Inventors in Europe and the United States, including Thomas Edison, had been developing movie cameras since the late 1880s. Early films could only be viewed as peep shows, but by the late 1890s movies could be projected onto a screen. Audiences were beginning to attend public demonstrations, and several movie “factories” (as the earliest production studios were called) were formed. In 1896, the Edison Company inaugurated the era of commercial movies, showing a collection of moving images as a minor act in a vaudeville show that also included live performers, among whom were a Russian clown, an “eccentric dancer” and a “gymnastic comedian.” The film, shown at Koster and Bial’s Music Hall in New York City, featured images of dancers, ocean waves and gondolas.

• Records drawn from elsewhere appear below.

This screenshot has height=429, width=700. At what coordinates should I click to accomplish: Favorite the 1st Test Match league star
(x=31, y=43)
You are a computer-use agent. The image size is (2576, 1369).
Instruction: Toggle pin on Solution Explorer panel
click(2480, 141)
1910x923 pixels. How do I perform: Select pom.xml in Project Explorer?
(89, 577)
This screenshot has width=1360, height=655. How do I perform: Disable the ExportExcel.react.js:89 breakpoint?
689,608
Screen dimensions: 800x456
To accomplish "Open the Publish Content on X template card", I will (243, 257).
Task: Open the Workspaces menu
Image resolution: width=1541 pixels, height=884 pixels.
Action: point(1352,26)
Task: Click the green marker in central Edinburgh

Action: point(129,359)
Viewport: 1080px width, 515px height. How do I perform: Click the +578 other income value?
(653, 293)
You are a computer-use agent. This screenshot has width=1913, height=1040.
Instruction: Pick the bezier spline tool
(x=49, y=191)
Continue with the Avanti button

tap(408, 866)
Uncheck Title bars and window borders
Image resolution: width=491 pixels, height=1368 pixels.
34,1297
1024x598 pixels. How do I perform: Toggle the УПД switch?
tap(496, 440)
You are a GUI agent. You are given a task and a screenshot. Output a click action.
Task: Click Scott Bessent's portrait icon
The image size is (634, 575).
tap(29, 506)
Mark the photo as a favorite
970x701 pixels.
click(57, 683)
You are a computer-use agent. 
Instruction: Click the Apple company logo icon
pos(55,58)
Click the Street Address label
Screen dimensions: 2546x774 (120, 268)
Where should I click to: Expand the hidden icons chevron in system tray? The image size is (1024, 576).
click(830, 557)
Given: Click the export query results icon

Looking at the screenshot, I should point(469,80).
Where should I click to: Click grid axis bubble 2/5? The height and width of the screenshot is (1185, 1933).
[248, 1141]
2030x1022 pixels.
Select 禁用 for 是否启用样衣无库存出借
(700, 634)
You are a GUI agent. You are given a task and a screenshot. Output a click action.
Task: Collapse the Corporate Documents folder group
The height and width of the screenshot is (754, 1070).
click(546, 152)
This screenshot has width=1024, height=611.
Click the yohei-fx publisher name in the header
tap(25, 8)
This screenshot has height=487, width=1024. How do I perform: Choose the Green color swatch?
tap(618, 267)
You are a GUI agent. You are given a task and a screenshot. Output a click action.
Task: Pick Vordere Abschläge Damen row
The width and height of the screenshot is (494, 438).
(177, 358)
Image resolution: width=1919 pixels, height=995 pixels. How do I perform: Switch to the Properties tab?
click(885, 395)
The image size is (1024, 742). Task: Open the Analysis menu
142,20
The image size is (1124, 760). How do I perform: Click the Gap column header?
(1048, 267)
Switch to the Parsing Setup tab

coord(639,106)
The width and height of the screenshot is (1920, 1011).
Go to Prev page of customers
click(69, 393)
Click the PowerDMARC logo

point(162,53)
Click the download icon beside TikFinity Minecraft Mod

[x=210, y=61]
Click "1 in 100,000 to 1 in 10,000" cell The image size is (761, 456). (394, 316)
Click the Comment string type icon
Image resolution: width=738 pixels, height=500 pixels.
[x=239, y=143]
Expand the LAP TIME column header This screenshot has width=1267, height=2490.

Short films, usually less than a minute long, became a regular part of vaudeville shows at the turn of the century as “chasers” to clear out the audience after a show. A vaudeville performers’ strike in 1901, however, left theaters scrambling for acts, and movies became the main event. In the earliest years, vaudeville theater owners had to purchase films from factories via mail order, rather than renting them, which made it expensive to change shows frequently. Starting in 1902, Henry Miles of San Francisco began renting films to theaters, forming the basis of today’s distribution system. The first theater devoted solely to films, The Electric Theater in Los Angeles, opened in 1902. Housed in a tent, the theater’s first screening included a short called New York in a Blizzard. Admission cost about 10 cents for a one-hour show. Nickelodeons developed soon after, offering both movies and live acts."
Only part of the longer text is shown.